Changing eating habits (http://www.helpguide.org/life/healthy_eating_diet.htm) is not easy but it’s possible and beneficial to our health, strength, immune system and quality of life. Following are some tips to help you choose, plan and follow a healthy diet:
-Have realistic expectations. To adopt long-lasting, healthy eating habits, the best approach is one that will not be overwhelming. Don’t put too much pressure on yourself and remember it takes at least four weeks for our brain to recognized new practices as habits.
-Reexamine your old eating habits. Write down your daily diet to have clearer insight of what needs to change. Write it in a food diary and include everything you eat or drink, including snacks and treats.
The results might be surprising and motivate you to stick with your healthier eating plan.
– Start with small changes and adjustments in your diet. Replace one meal with your new diet and select that meal by whichever is easier to alter based upon your living habits, work and available preparation time. This will be easier to follow and you will enable your body and mind to adjust. When you feel ready, replace the remaining meals completely with new, healthier ones.
-Get organized. Good planning is very important in sticking to your new diet. Plan all your meals for the coming week. Write down the ingredients and, if possible, avoid last-minute food shopping. The main reasons for giving up on a new diet are hunger combined with stress from lack of time preparation time.

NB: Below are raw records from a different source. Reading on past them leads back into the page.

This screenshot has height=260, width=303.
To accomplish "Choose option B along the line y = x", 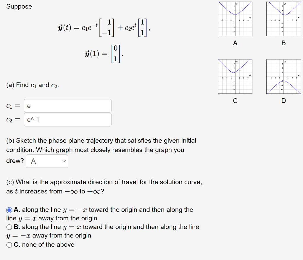I will [x=9, y=227].
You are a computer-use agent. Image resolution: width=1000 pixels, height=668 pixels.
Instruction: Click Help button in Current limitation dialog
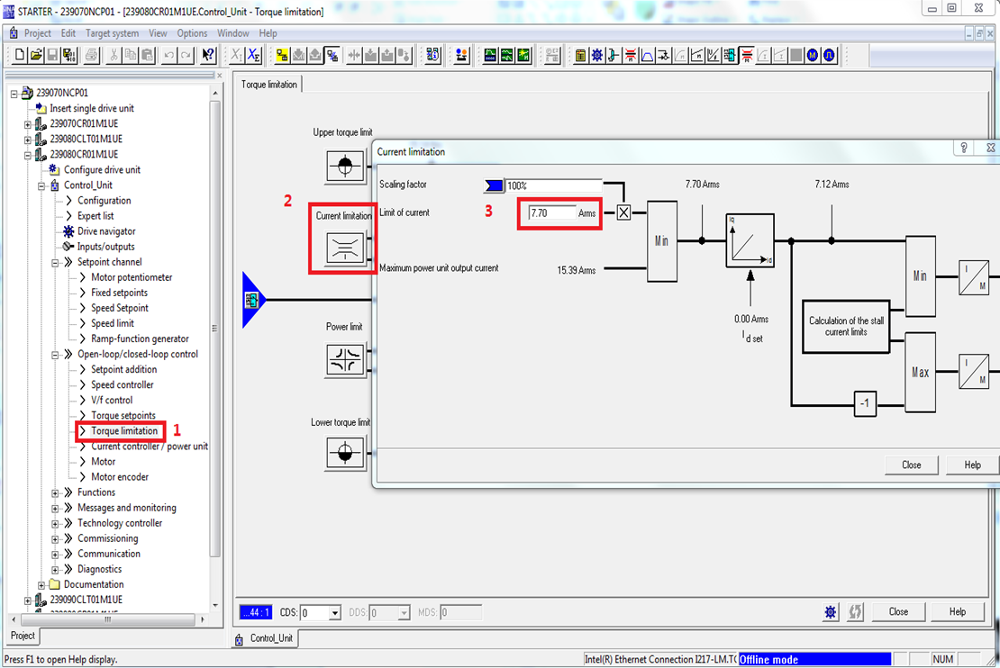point(972,465)
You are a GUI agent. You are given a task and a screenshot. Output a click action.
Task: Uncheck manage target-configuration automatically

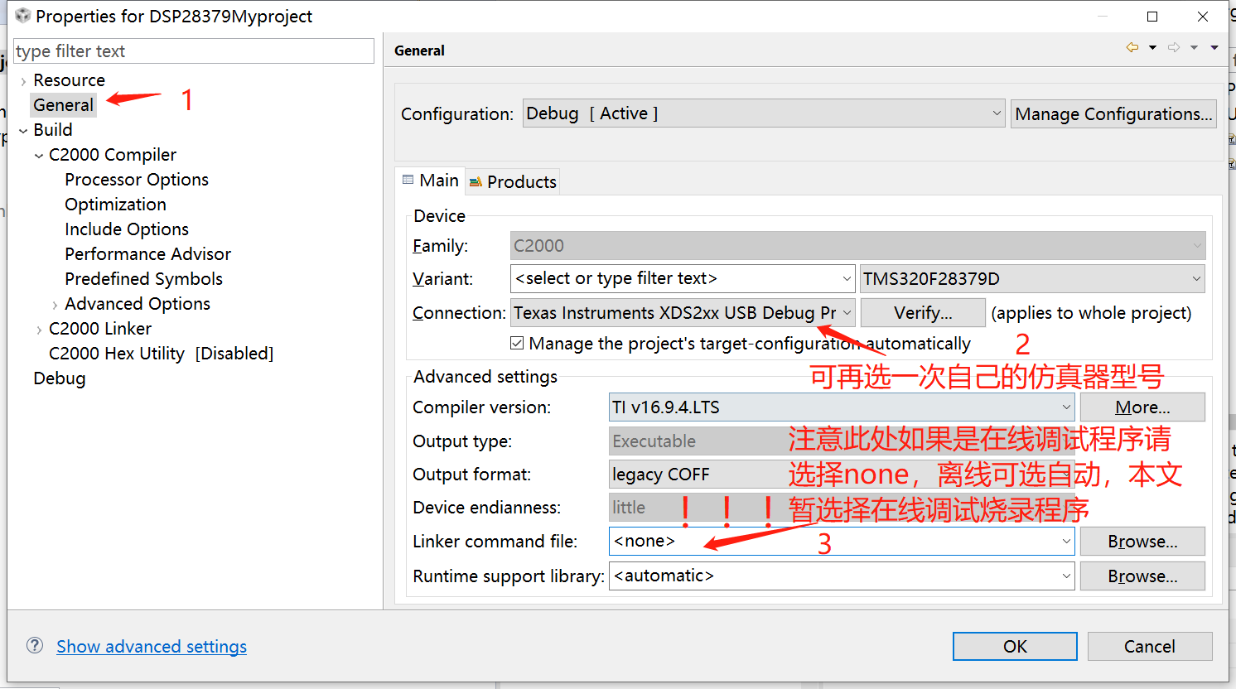(516, 342)
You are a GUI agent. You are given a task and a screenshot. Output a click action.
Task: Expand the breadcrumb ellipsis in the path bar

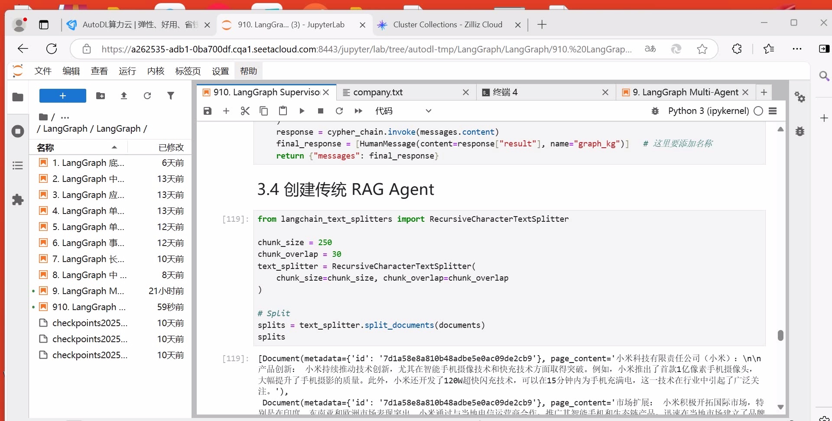point(65,117)
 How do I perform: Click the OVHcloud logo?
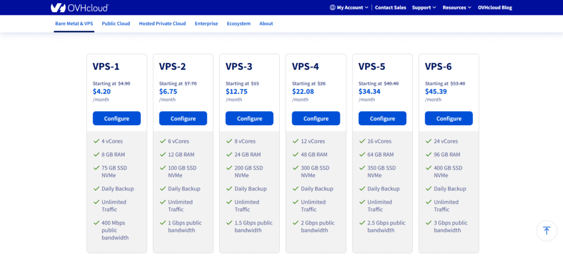tap(79, 8)
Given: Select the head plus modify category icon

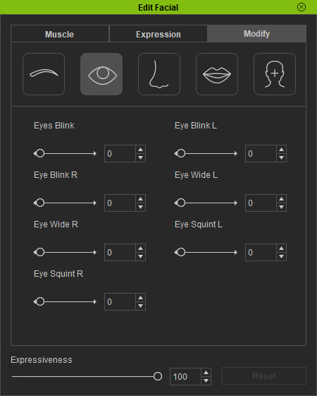Looking at the screenshot, I should [275, 74].
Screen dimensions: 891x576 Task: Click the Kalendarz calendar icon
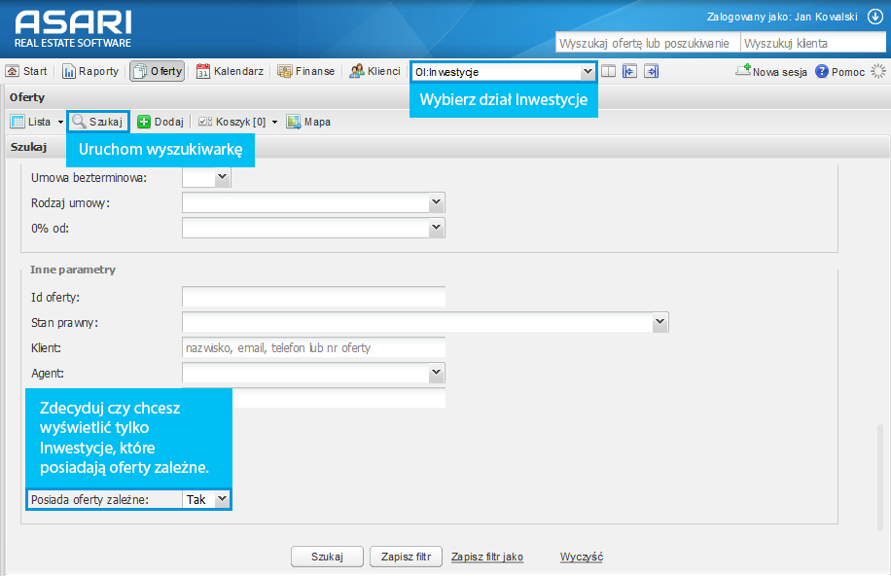click(x=203, y=71)

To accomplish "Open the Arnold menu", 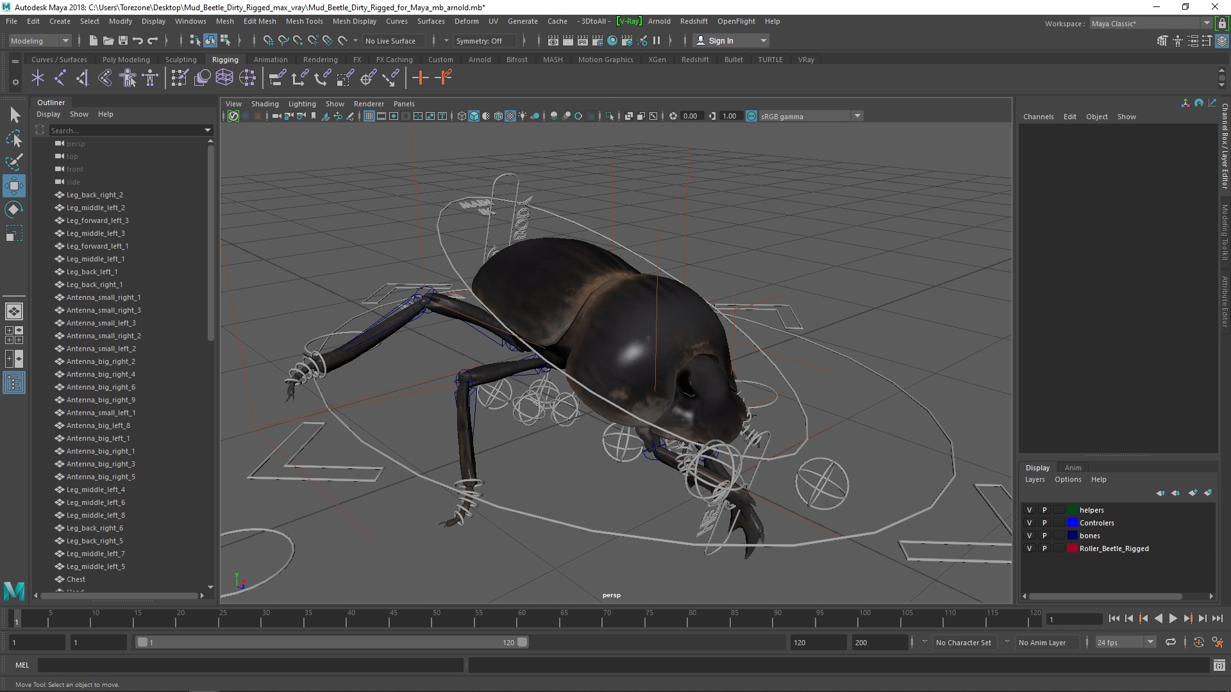I will click(660, 21).
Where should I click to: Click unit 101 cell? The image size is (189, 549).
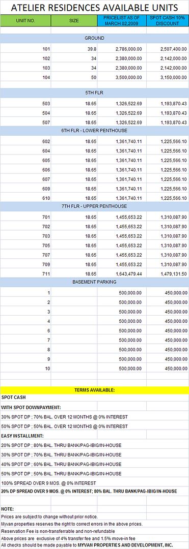pos(25,49)
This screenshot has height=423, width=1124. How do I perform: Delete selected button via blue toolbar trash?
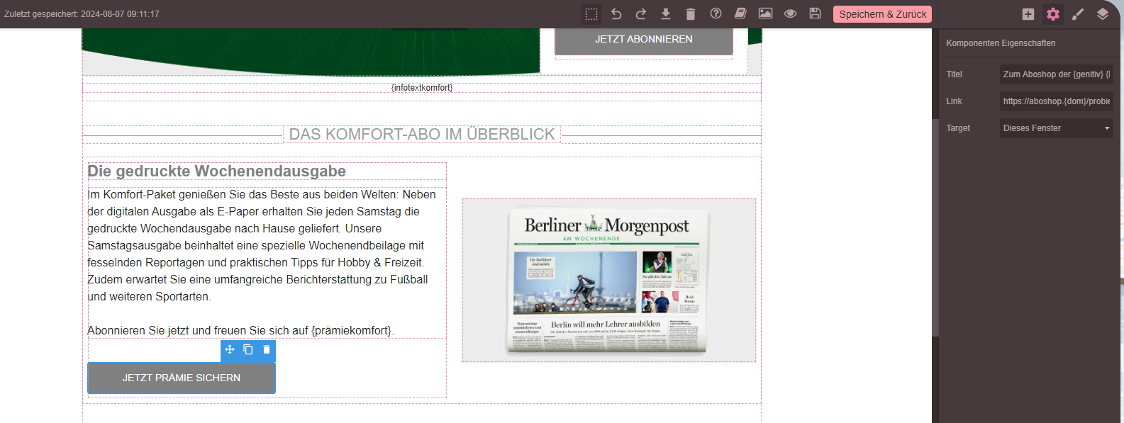coord(267,349)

Deprivation from food is a powerful, overwhelming instinct. When hungry, most of us will eat any food no matter how unhealthy it is. Planning with help you avoid this pitfall because your healthy food choices will be readily available.
-Gradually substitute your favorite unhealthy food with healthier ones. For example, replace whole fat cheese with low fat, use mustard instead of mayonnaise, whole bread instead of white, or poultry instead of pork. If you are a soda drinker, replace it with tea. Prepare healthy snacks instead of chips and sweets. Search for healthy food and drink recipes and choose from variety of healthy eating choices. Eating healthy does not mean food deprivation.
-Reduce your portion size. Most of the time we don’t think about quantity. We eat the entire meal that has been served to us although we may not be that hungry. Our bodies function and digest food best when we eat at least five small portions throughout the day. This also sparks your energy while curbing hunger attacks.
By teaching your children to develop healthy eating habits (http://www.betterhealth.vic.gov.au/bhcv2/bhcarticles.nsf/pages/Eating_tips_for_children_(5)_primary_school) from an early age, they will experience fewer problems avoiding an unhealthy diet on their own as they grow older. Changing old habits can be challenging, but the results are rewarding and beneficial to you and your family.